Normand Marinacci témoigne devant la Commission municipale
Cité en déontologie municipale, le maire de L’Île-Bizard – Sainte-Geneviève, Normand Marinacci a témoigné, mardi, devant la section juridictionnelle de la Commission municipale du Québec (CMQ). Il aurait décidé personnellement des sanctions à imposer à un employé visé par une enquête du contrôleur général, favorisant ainsi abusivement les intérêts de ce dernier.
L’ex-coordonnateur de la sécurité publique de l’arrondissement, Vincent Harvey, aurait volé du temps et utilisé de façon abusive un véhicule de fonction selon une enquête du contrôleur général de la Ville de Montréal qui fut menée à la fin 2019.
M. Harvey, qui avait un horaire fixe de 15h à minuit, du lundi au vendredi, aurait notamment «réaménagé» son horaire afin d’arbitrer des parties de baseball lors des heures normales de travail.
L’enquête du contrôleur général suggère également que M. Harvey ne travaillait en moyenne que 6h12 par jour, soit moins que le total d’heures prescrites dans son contrat. L’enquête a aussi révélé que le cadre utilisait son véhicule de travail les fins de semaine ainsi que les jours fériés alors que ses conditions de travail ne le prévoyaient pas.
L’analyse des données du GPS du véhicule de travail de M. Harvey a démontré que 42% du kilométrage du véhicule était effectué pour des déplacements personnels alors que 56% du kilométrage était effectué afin de faire des aller-retours entre le domicile et le lieu de travail de M. Harvey.
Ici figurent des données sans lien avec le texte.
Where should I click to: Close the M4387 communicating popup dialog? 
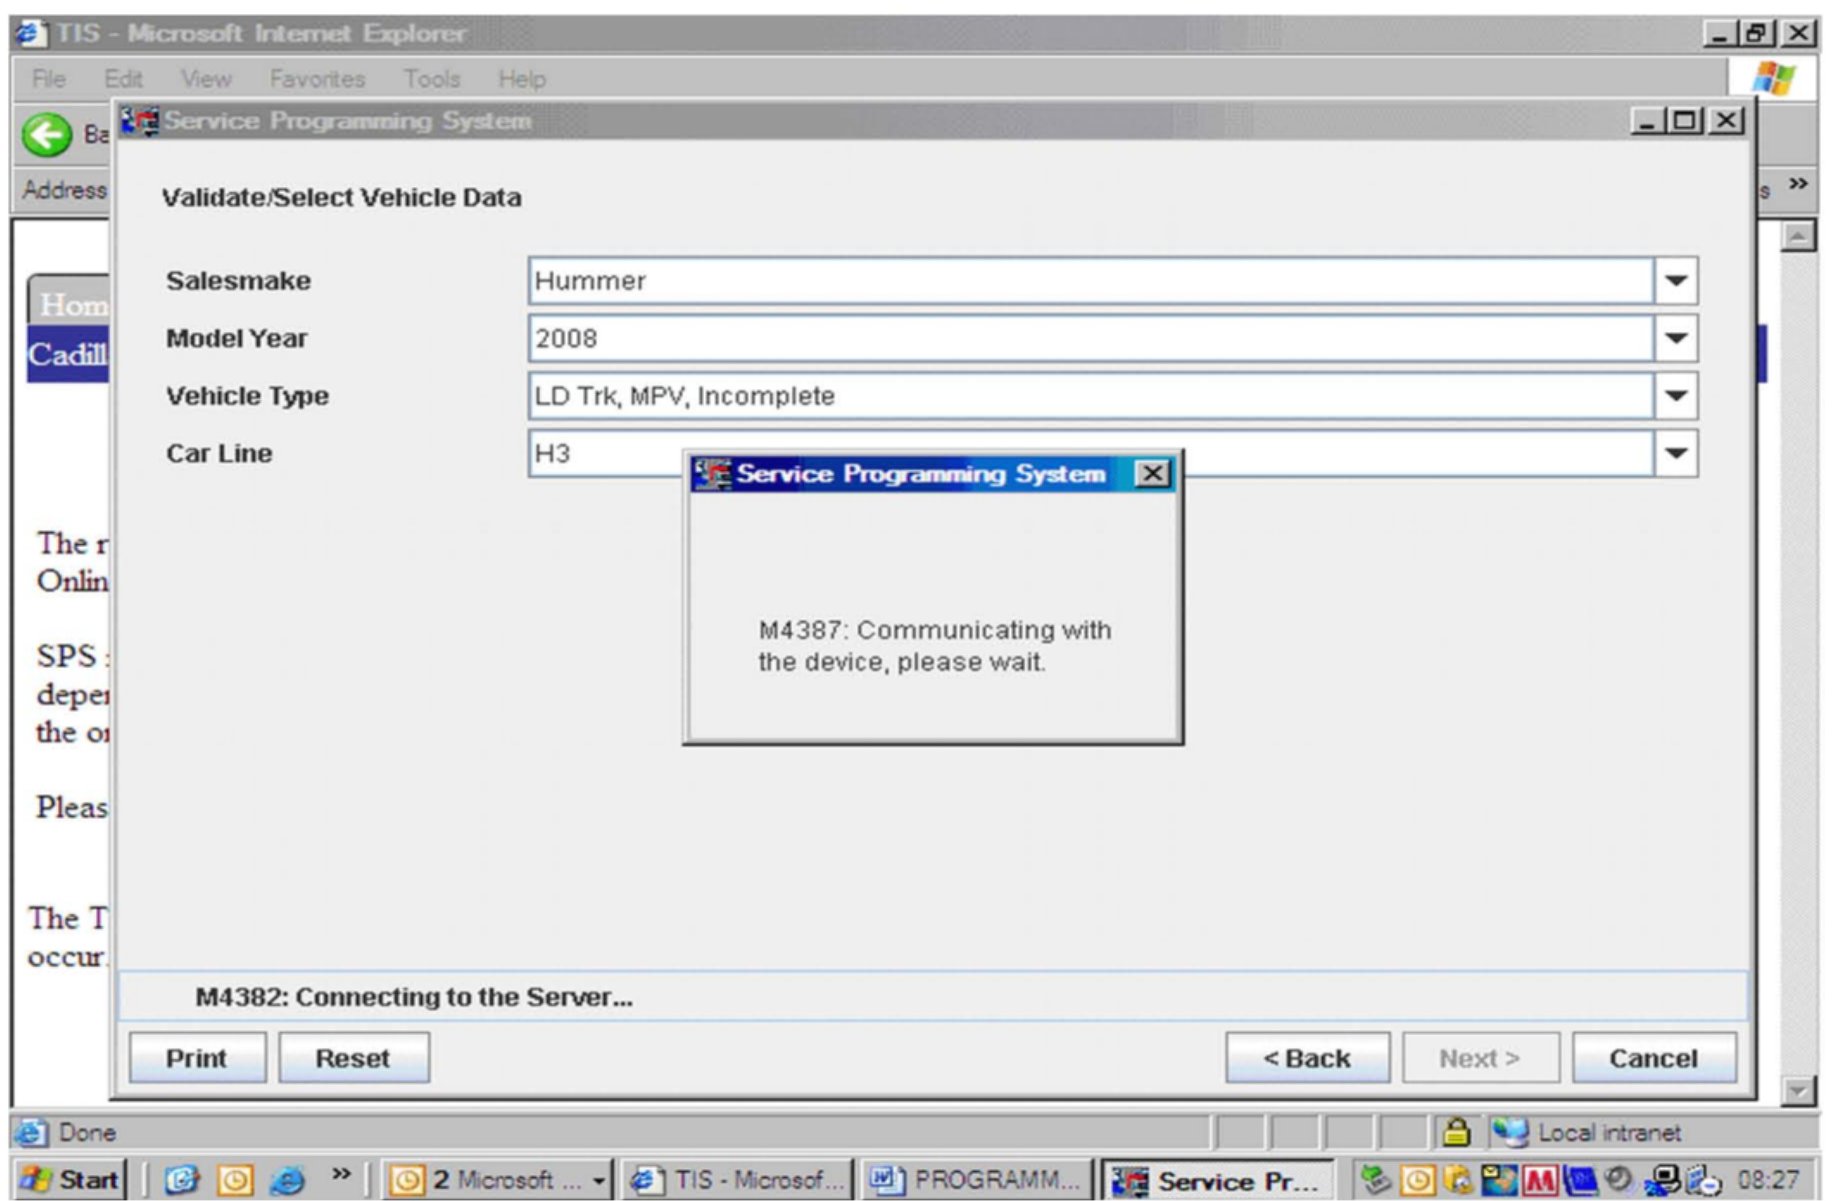(1152, 473)
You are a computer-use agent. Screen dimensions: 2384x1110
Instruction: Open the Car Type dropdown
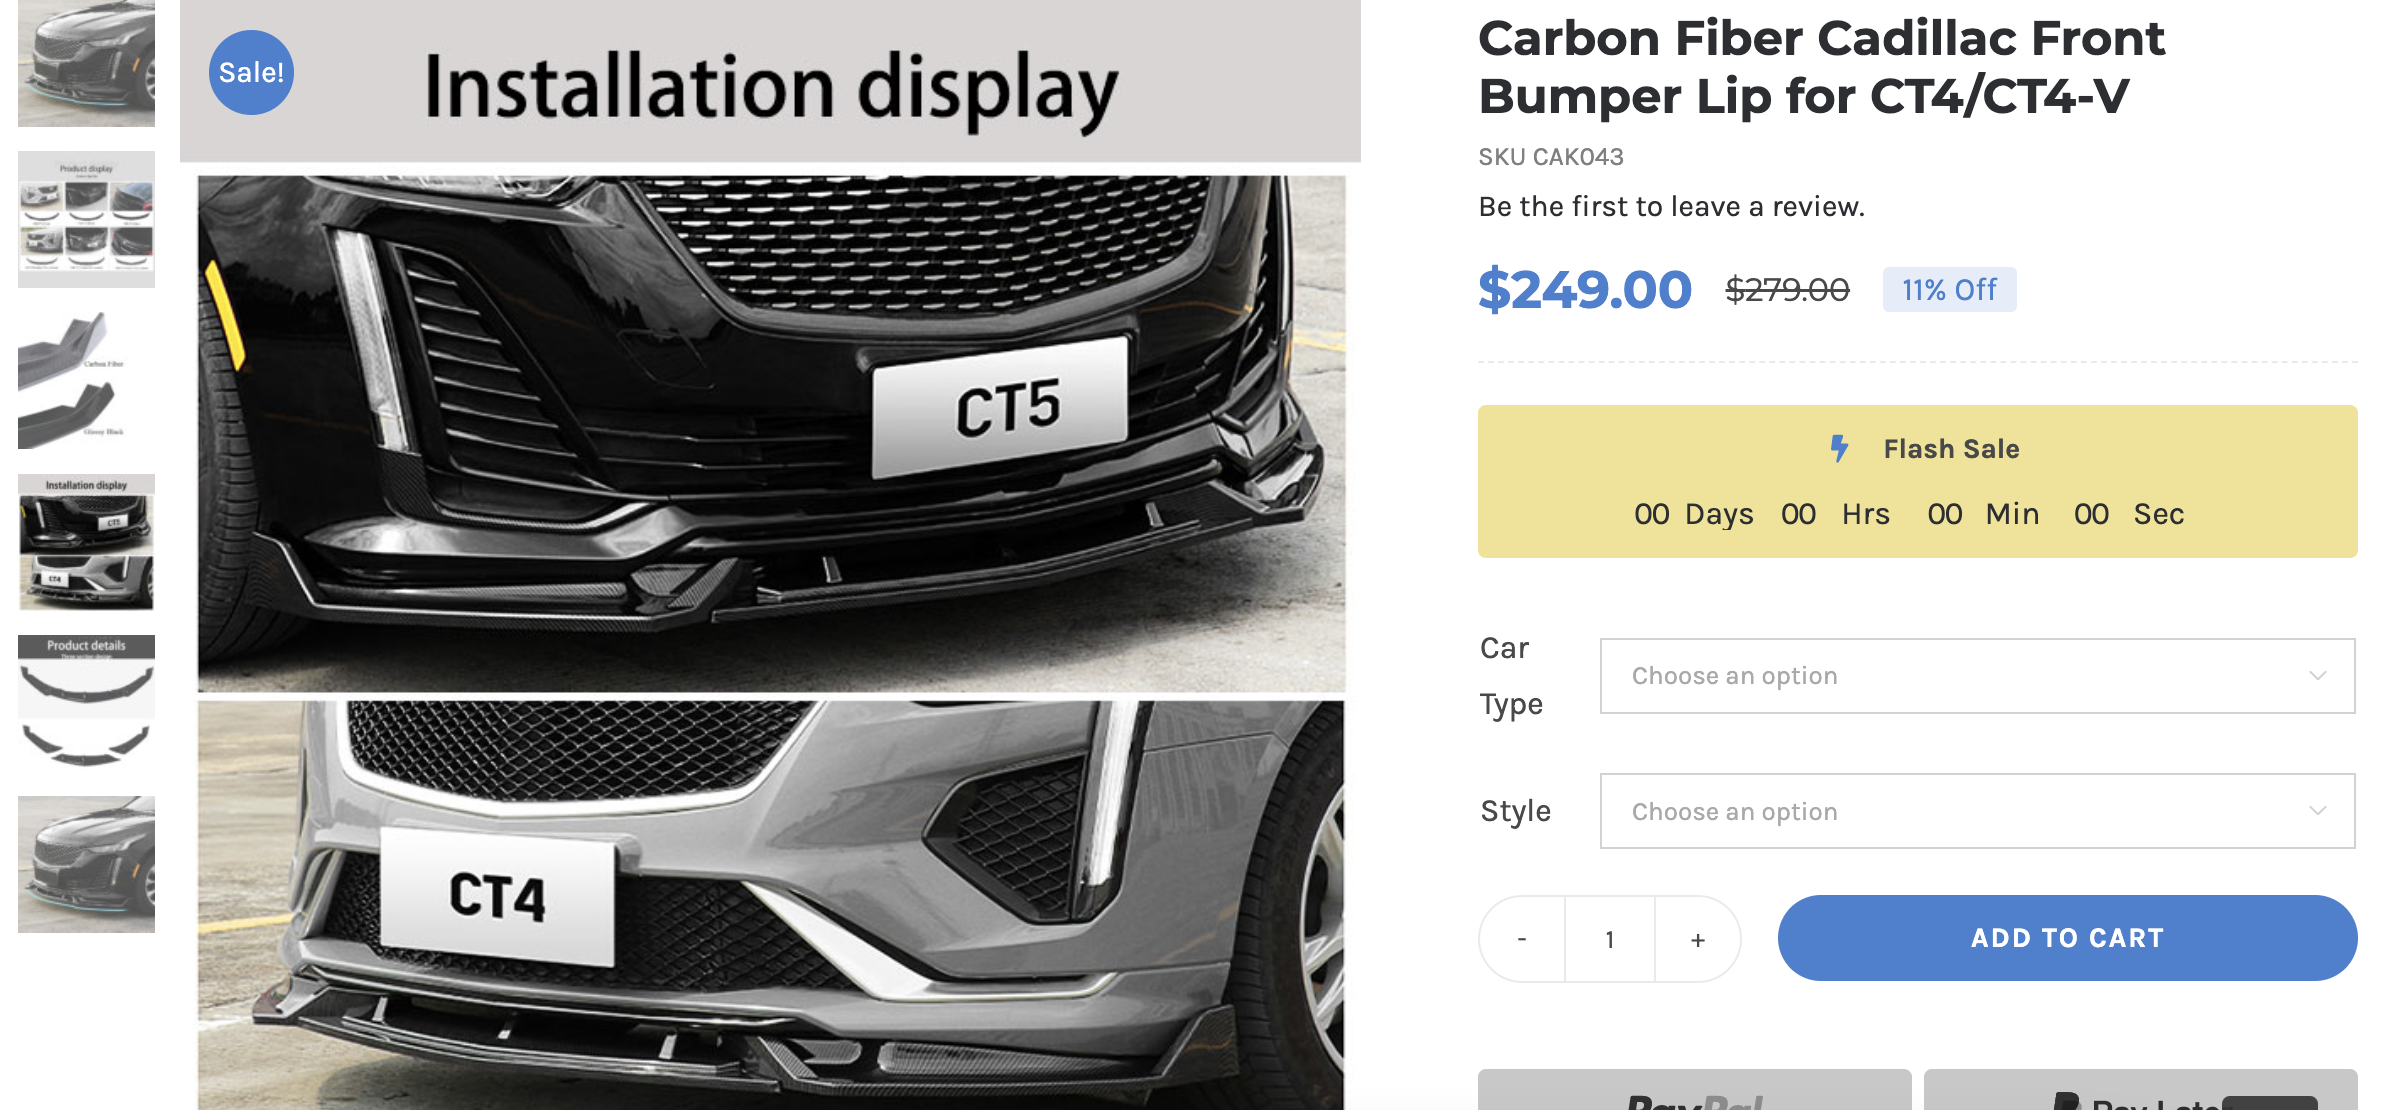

Une proportion de 1,7% du kilométrage aurait été effectué pour la patrouille du territoire de l’arrondissement. M. Harvey se serait par ailleurs retrouvé en voyage à Toronto une journée où il était réputé être au travail.
Confrontation
Une fois qu’il aurait reçu copie du rapport du contrôleur général, le maire Marinacci aurait confronté M. Harvey.
«Il m’a dit que jamais il n’avait volé de temps et qu’il avait donné plus d’heures que dans le rapport. Selon lui, il réaménageait ses horaires selon les besoins de l’arrondissement. Je voyais bien qu’il était toujours disponible. Je me suis dit que sa version était crédible. Sauf qu’il a manqué de rigueur dans la façon de comptabiliser ses heures et de les expliquer», indique-t-il.
Selon le procureur de la CMQ, Dave Tremblay, le maire Marinacci aurait favorisé les intérêts de M. Harvey, en lui imposant uniquement des mesures administratives, notamment lui interdire d’utiliser un véhicule de l’arrondissement en plus de lui imposer un plan de gouvernance.
Les mesures imposées l’empêchent également de profiter d’une augmentation de salaire ainsi que d’un bonus salarial. M. Tremblay critique l’enquête qu’a fait le maire Marinacci une fois qu’il a reçu le rapport du contrôleur général.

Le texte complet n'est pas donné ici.